Copy the lines exactly as they appear, starting with the first line of the records and ending with the line that contains "The width and height of the screenshot is (289, 184).".

----------------

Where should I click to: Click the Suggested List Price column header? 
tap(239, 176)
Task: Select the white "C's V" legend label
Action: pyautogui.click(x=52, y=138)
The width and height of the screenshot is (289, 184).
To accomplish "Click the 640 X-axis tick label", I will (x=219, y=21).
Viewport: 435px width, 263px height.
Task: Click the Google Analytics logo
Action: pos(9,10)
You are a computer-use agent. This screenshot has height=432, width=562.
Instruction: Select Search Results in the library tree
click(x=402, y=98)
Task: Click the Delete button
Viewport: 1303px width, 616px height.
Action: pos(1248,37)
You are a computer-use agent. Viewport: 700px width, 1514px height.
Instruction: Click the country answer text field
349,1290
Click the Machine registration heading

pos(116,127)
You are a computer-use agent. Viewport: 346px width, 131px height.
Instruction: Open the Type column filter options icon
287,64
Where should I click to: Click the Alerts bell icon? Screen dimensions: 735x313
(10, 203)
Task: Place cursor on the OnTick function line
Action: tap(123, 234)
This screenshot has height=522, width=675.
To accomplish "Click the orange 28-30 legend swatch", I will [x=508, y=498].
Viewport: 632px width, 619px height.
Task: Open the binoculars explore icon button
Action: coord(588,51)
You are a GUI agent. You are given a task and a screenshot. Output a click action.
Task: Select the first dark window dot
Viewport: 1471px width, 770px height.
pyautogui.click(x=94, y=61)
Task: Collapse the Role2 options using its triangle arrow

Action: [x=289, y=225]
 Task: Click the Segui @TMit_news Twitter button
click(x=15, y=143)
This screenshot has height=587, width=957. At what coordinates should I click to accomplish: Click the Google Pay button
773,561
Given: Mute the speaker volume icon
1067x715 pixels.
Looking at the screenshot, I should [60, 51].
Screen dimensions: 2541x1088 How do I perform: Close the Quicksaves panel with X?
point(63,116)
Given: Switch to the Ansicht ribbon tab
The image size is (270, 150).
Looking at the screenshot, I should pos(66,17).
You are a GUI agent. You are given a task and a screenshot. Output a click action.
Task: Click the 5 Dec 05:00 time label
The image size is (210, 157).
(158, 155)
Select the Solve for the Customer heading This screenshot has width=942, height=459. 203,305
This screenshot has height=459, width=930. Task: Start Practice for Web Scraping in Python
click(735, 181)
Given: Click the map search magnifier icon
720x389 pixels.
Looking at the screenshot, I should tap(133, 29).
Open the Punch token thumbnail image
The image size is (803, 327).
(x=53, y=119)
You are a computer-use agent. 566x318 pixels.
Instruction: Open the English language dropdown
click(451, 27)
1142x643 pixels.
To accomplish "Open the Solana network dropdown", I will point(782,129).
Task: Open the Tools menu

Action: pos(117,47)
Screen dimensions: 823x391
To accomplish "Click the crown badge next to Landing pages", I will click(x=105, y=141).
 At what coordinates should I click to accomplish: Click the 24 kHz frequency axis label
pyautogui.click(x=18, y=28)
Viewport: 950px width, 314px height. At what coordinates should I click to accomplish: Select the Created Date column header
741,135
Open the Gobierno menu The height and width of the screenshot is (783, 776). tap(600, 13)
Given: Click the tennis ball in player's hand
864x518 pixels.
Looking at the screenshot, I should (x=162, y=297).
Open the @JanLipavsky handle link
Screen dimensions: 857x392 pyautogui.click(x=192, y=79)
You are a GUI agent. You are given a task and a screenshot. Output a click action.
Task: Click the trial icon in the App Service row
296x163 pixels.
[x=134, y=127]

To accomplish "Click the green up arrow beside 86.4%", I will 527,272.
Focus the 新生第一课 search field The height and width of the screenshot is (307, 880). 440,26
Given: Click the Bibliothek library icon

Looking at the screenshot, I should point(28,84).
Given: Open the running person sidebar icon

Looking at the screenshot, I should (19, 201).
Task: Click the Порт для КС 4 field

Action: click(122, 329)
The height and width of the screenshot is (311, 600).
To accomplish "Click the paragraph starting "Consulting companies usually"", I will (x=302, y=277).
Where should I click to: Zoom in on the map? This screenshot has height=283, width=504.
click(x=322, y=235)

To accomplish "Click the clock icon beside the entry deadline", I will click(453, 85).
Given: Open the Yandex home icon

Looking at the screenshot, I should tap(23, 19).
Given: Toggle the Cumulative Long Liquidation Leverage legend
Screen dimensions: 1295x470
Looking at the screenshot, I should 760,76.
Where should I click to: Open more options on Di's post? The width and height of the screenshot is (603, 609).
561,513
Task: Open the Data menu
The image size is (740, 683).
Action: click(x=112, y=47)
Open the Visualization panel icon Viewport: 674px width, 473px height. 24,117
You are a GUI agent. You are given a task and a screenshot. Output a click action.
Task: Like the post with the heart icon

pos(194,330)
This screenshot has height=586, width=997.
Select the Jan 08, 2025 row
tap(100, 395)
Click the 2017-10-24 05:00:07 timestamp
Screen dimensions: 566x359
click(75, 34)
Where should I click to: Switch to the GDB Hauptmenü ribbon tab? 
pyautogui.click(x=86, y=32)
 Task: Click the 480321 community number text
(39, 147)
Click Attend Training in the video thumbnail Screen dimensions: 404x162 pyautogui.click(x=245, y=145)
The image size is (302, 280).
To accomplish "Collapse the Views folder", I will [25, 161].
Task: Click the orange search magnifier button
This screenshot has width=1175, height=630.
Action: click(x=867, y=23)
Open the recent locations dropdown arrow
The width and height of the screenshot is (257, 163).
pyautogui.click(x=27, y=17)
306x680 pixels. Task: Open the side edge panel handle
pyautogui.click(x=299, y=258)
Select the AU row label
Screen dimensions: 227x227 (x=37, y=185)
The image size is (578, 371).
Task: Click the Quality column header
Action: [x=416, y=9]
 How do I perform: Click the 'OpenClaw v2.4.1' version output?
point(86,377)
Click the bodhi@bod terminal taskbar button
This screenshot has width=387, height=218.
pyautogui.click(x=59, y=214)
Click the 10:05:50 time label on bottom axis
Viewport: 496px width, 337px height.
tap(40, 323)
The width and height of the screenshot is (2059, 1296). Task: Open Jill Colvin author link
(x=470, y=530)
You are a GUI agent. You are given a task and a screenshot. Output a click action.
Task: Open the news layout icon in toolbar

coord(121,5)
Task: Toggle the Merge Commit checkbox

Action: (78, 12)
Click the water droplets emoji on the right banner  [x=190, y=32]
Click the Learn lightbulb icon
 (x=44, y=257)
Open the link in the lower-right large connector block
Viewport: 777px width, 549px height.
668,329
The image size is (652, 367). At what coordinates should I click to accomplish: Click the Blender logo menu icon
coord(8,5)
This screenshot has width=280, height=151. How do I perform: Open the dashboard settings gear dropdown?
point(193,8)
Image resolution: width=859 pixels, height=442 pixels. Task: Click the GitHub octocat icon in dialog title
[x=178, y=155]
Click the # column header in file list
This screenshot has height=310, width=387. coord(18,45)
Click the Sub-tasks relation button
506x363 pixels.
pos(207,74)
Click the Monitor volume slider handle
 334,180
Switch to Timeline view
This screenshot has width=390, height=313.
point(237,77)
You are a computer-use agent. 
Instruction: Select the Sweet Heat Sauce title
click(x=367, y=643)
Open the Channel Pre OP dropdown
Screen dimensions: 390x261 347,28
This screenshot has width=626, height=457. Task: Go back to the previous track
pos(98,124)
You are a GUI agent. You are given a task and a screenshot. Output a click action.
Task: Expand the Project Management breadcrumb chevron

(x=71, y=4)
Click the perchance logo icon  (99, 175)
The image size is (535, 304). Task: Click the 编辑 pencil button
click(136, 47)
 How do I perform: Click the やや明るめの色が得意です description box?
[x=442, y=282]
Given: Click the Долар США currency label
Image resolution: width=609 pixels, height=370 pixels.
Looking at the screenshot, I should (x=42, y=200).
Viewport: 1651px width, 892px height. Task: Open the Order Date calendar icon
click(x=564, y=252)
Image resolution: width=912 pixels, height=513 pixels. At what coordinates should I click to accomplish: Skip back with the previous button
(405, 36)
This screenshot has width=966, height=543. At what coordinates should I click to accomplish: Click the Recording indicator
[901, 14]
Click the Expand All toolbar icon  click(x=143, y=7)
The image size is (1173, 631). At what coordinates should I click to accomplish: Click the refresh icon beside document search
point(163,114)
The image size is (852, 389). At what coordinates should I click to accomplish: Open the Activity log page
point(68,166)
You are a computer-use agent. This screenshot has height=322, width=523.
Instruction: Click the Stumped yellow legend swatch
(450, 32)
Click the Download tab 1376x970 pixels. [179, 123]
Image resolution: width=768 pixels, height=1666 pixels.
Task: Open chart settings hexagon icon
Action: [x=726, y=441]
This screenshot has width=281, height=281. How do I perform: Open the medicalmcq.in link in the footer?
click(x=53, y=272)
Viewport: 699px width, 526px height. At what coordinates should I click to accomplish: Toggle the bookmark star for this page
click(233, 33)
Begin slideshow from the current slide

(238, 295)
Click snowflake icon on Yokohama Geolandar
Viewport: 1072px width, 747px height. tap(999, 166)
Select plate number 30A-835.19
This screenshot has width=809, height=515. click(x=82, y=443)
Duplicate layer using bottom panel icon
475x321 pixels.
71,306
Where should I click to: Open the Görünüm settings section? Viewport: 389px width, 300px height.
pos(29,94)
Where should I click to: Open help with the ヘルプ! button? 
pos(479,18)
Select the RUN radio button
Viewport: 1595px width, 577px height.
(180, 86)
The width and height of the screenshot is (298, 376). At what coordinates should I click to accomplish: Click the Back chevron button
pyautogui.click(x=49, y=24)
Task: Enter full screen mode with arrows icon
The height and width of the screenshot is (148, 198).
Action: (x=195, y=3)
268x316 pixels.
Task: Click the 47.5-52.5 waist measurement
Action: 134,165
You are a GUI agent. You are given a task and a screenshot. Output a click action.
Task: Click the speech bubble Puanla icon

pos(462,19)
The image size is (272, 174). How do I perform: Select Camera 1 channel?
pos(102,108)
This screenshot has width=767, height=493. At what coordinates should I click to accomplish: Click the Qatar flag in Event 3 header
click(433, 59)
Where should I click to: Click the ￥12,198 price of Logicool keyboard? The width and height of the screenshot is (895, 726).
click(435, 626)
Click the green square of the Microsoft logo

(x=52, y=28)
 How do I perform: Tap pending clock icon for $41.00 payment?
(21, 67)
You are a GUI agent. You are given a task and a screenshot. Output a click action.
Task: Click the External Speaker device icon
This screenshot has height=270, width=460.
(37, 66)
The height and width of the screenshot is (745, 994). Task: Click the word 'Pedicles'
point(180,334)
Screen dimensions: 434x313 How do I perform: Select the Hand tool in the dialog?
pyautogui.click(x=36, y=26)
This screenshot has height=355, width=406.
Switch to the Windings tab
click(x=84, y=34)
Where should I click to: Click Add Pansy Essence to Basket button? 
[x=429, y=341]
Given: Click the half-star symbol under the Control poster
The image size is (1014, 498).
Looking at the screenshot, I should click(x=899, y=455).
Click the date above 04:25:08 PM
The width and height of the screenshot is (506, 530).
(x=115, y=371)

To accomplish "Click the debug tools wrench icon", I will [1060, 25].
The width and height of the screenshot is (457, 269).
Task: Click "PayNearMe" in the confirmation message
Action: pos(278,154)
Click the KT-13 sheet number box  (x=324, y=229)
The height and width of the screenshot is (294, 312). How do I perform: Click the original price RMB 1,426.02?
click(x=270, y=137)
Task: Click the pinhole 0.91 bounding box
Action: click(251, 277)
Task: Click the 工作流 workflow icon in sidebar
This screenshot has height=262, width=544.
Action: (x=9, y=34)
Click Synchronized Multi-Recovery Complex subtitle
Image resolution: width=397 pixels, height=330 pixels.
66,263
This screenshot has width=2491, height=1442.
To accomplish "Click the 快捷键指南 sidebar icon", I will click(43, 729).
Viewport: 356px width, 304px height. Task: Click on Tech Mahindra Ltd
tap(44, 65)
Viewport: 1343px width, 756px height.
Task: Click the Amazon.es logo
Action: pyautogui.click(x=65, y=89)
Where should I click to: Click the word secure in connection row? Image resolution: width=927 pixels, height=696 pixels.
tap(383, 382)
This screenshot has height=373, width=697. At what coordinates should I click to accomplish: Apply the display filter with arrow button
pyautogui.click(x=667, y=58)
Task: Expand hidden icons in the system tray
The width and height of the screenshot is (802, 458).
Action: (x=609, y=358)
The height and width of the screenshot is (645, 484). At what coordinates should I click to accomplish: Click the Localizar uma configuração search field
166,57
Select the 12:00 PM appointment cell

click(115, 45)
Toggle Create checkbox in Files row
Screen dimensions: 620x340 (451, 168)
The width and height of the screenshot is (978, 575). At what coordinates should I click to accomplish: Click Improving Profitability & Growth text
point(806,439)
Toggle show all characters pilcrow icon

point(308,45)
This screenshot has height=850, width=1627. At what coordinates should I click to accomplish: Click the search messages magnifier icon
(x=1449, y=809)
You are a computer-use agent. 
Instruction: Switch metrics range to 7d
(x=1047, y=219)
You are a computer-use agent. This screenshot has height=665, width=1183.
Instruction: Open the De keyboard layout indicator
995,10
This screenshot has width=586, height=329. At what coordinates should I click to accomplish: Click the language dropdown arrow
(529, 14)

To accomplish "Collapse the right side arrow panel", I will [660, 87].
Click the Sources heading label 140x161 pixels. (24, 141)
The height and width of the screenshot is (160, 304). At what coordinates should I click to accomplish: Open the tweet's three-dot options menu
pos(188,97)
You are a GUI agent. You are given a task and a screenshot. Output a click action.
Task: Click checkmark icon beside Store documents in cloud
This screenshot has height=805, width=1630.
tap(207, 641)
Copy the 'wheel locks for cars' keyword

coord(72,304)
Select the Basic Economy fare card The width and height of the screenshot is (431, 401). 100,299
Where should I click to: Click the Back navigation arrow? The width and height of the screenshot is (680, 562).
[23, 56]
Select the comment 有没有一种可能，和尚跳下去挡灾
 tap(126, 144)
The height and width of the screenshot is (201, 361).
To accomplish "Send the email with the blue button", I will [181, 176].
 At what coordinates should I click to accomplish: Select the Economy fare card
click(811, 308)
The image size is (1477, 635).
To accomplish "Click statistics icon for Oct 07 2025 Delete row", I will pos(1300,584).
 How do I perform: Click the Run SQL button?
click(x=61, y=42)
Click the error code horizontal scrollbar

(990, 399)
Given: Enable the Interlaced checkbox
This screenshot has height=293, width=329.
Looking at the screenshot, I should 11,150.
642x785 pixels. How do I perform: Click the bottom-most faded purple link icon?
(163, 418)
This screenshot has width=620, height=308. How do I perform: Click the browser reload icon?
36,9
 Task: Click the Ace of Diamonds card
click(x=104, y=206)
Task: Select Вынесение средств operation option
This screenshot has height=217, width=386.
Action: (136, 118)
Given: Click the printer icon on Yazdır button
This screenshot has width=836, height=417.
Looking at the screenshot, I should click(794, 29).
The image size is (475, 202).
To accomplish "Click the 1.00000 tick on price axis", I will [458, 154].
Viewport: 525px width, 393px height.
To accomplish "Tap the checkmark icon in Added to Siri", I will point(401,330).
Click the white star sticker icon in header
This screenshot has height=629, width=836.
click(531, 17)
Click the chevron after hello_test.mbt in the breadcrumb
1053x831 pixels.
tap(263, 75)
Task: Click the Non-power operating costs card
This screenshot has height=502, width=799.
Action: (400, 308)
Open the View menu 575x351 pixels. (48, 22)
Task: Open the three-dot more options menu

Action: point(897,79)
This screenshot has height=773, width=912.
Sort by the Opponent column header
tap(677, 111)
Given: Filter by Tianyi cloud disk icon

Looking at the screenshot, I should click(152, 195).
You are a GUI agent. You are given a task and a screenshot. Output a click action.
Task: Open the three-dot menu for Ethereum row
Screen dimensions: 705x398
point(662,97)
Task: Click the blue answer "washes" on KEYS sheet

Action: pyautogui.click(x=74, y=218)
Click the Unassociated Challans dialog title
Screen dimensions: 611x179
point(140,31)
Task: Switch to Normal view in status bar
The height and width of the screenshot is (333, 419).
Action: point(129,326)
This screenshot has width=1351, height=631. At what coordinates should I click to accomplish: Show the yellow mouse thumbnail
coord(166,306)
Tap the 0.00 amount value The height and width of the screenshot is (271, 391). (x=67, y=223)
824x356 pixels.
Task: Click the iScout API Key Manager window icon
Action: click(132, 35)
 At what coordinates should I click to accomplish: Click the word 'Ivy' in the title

----------------

◆ ANSWER FOR THE TASK
Where should I click to: Click the Suggested List Price column header? 
tap(239, 176)
Task: Select the white "C's V" legend label
Action: pyautogui.click(x=52, y=138)
The width and height of the screenshot is (289, 184).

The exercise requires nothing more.